It was last winter that I posted an action-oriented entry here on Vital Signs Blog about the selling of the Smithsonian Institution to the highest bidder. It will be good to review that post in order to best evaluate the response I print below. It comes (better late than never) from Nebraska Senator Ben Nelson.
Thank you for contacting me earlier this year regarding the controversy surrounding the Smithsonian Institution and its former chief executive, Lawrence Small. I appreciate hearing your thoughts on this issue.

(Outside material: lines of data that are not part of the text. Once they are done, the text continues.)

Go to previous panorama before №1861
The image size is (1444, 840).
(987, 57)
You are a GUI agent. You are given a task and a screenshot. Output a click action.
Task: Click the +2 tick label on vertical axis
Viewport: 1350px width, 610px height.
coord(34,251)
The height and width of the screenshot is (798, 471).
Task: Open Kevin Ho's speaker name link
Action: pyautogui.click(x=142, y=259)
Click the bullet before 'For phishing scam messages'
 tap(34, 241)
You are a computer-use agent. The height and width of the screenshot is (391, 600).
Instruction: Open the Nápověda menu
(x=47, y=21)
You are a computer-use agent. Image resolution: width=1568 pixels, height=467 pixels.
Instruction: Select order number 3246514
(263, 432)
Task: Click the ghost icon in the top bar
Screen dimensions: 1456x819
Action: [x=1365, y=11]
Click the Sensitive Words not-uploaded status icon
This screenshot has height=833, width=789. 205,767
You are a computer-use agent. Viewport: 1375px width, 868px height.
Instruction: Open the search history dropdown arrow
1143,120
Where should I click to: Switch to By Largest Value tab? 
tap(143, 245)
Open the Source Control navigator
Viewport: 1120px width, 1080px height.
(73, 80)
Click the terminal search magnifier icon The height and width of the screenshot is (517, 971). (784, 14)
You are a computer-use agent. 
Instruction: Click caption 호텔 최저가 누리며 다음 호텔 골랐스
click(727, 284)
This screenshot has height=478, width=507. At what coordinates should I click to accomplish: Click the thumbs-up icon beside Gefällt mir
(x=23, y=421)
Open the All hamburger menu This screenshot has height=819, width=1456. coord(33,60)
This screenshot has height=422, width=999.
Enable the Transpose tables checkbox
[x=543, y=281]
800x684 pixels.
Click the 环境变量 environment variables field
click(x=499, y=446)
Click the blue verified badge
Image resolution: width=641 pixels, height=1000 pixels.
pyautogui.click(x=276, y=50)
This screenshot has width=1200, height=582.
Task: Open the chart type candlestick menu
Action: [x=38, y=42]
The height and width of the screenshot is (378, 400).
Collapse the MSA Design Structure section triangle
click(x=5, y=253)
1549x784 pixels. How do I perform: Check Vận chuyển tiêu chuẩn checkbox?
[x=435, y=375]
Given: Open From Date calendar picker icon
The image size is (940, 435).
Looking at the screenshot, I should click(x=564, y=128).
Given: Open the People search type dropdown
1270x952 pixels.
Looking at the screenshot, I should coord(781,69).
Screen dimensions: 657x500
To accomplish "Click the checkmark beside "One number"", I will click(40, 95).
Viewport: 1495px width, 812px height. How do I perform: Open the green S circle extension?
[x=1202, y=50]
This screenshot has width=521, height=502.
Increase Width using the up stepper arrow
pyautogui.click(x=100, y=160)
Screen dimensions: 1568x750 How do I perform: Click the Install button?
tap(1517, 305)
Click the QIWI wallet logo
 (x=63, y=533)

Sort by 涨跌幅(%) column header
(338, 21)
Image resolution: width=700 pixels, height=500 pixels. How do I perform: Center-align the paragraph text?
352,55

As you know, the Smithsonian Institution's Board of Regents appointed Mr. Small as the Secretary on January 24, 2000. On January 16, 2007, Acting Inspector General A. Sprightley Ryan reported to the Smithsonian Institution Board of Regents Audit and Review Committee, reviewing Mr. Small's expenses during his tenure as Secretary. These findings detailed Mr. Small's unauthorized expenditures of $90,000 from 2000 to 2006, showed that his salary and compensation reached $916,000 in 2006, and stated that "some transactions might be considered lavish or extravagant." This report prompted some to ask for investigations into whether Mr. Small violated federal law. Amid the debate surrounding this report, Mr. Small submitted his resignation on March 27, 2007.
The Senate Committee on Rules and Administration, of which I am a member, held a hearing on June 26, 2007, to discuss Smithsonian Institution governance reform. I believe this hearing was productive in helping to identify the areas in which the Smithsonian and its Board of Regents can improve, while demonstrating their dedication toward making the necessary changes needed. Rest assured, should any legislation on this issue reach the full Senate, I will keep your thoughts in mind.
Thank you again for contacting me. A responsive government will only remain responsive with the input of concerned citizens, and I encourage you to continue sharing your thoughts and ideas.
Thank you, Senator Nelson. However, let me make a couple of quick points here:
1) I do appreciate the Senator's news that a hearing was finally held by the Committee but I would have liked a couple of details about what happened there. For instance, were new restrictions put in place regarding corruption and excessive spending? Given the Senate's own record on corruption and excessive spending, I'm a bit skeptical.
2) The Senator doesn't mention the Viacom deal at all.
3) I'm pleased that Lawrence Small is no longer in charge of the Smithsonian but what about punishment and restitution? There are a whole lot of people watching television from prison cells for stealing an awful lot less than did Mr. Small.
And 4) Republican Senator and Ben Nelson's fellow Nebraskan, Chuck Hagel, also sits on the Senate Committee on Rules and Administration and thus also received my letter about Lawrence Small. I've yet to hear from him.